#WkujV

Moi rodzice każdej niedzieli chodzili do kościoła. Na godzinę 10. To był jeden z niewielu dni, kiedy mogłam odpocząć po ciężkim tygodniu. Chodziłam do szkoły, gdzie dojeżdżałam autobusem i musiałam wstawać codziennie o 6. Bardzo ciężko było mi zatem wstać. Poza tym nie lubiłam zbytnio tam chodzić, dlatego najczęściej byłam zrywana poprzez oblanie zimną wodą. Kiedyś mama się zdenerwowała, że jeszcze nie wstałam i dostałam wieszakiem po dupie. Zabieranie kołdry, poduszek to już była norma.
Podczas pandemii wszystko było na streamie. Wtedy cała rodzina schodziła się do nas, aby obejrzeć transmisję mszy. Jeśli nie wstałam wystarczająco wcześnie, to nawet przebrać się nie mogłam, bo wszyscy wszędzie łazili, kręcili się i zaglądali.
K19922023 Odpowiedz

Z jednej strony masz pieprznietą rodzinę. Z drugiej strony wstawanie codziennie do szkoły o 6 żeby dojechać autobusem do innego miasta to nic dziwnego.
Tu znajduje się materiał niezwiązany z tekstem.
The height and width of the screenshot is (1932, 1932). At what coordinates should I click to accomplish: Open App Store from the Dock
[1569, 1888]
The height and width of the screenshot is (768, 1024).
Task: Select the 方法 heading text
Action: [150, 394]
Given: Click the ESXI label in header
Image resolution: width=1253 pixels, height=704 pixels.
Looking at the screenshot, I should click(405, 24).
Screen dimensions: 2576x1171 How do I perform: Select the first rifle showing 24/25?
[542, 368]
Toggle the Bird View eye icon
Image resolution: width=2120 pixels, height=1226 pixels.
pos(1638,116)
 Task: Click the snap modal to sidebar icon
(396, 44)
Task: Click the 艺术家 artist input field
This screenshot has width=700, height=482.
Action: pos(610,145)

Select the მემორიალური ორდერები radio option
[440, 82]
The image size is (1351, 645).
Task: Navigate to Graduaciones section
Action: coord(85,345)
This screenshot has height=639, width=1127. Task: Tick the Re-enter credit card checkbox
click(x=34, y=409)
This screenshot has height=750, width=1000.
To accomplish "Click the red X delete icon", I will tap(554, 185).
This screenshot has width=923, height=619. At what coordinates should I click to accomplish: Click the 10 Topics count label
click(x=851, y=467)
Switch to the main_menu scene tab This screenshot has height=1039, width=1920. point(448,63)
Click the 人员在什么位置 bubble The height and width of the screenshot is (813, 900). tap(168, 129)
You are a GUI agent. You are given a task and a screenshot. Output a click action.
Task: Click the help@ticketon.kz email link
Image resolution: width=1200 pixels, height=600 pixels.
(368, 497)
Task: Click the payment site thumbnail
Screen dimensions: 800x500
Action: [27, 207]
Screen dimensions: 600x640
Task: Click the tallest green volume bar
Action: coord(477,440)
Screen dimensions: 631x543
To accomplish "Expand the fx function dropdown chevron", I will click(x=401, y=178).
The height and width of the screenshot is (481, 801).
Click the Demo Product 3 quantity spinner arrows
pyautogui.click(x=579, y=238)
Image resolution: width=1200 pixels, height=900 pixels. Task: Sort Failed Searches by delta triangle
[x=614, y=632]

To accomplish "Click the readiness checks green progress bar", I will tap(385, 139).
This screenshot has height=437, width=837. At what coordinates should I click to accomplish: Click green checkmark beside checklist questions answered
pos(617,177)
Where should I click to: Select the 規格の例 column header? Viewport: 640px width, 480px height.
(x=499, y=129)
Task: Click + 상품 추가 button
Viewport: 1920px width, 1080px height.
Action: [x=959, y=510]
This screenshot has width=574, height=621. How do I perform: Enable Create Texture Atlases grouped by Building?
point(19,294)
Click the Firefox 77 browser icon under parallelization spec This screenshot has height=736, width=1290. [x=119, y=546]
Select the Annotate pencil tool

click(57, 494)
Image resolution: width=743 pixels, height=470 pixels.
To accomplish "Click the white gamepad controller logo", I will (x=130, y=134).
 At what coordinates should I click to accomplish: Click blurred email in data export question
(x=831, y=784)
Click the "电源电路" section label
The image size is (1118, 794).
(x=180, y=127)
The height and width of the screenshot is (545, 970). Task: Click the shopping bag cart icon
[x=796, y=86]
Jeżeli już teraz przytłaczają cię obowiązki szkolne i po całym tygodniu jesteś zmęczona to nie wiem jak będziesz funkcjonować jak będziesz musiała wstawać codziennie do pracy... 😵

SokoliWzrok

W pracy masz na różne godziny, zależy od rodzaju, miejsca pracy itp. ale w mojej aktualnej pracy wysypiam się znacznie lepiej niż za czasów szkolnych i zdecydowanie wolę pracę niż szkołę.
Szkoła z różnych względów, może być znacznie bardziej przytłaczająca niż praca, więc nie ma co lekceważyć problemów młodych ludzi.

Wampanella

Dzieci potrzebują więcej snu. Poza tym będąc w pracy ma się weekend do odpoczynku.

Postac

Chodziłam do szkoły, nie było mnie w domu 8-8,5 godziny, wracałam, musiałam się uczyć, odrabiać lekcje, czytać lektury, często coś do szkoły dopłacać.
Chodzę do pracy, nie ma mnie w domu 8,5 godziny, w domu robię co chcę i jeszcze mi za to płacą.
Ja nie mam wątpliwości, co jest lepsze.

elbatory

Ja też nienawidziłam wstawać o 6 do szkoły i byłam wiecznie przemęczona i ciężko mi było funkcjonować, teraz pracuję z domu, mogę zacząć o której chcę, więc nawet jeśli pracuję te 8 godzin, to się wysypiam i mam o wiele więcej energii. A też słyszałam te teksty, że jak pójdę do pracy to dopiero zobaczę jak jest ciężko. Tak mówią ludzie, którzy sami nie są zadowoleni ze swojej pracy.

Cystof

A ja jestem wrednym prywaciarz w branży usługowej i umawiam się z klientami najwcześniej na 10:00. Bo mogę. Jak w czasach szkolnych musiałem zwlec tyłek z łoża na lekcje na 7:10 to cierpiałem podobnie jak autorka wyznania.

Dość deprecjonowania uczuć młodych!

SokoliWzrok

Cystof - raczej miły prywaciarz, bo dajesz się wyspać klientom dodatkowo.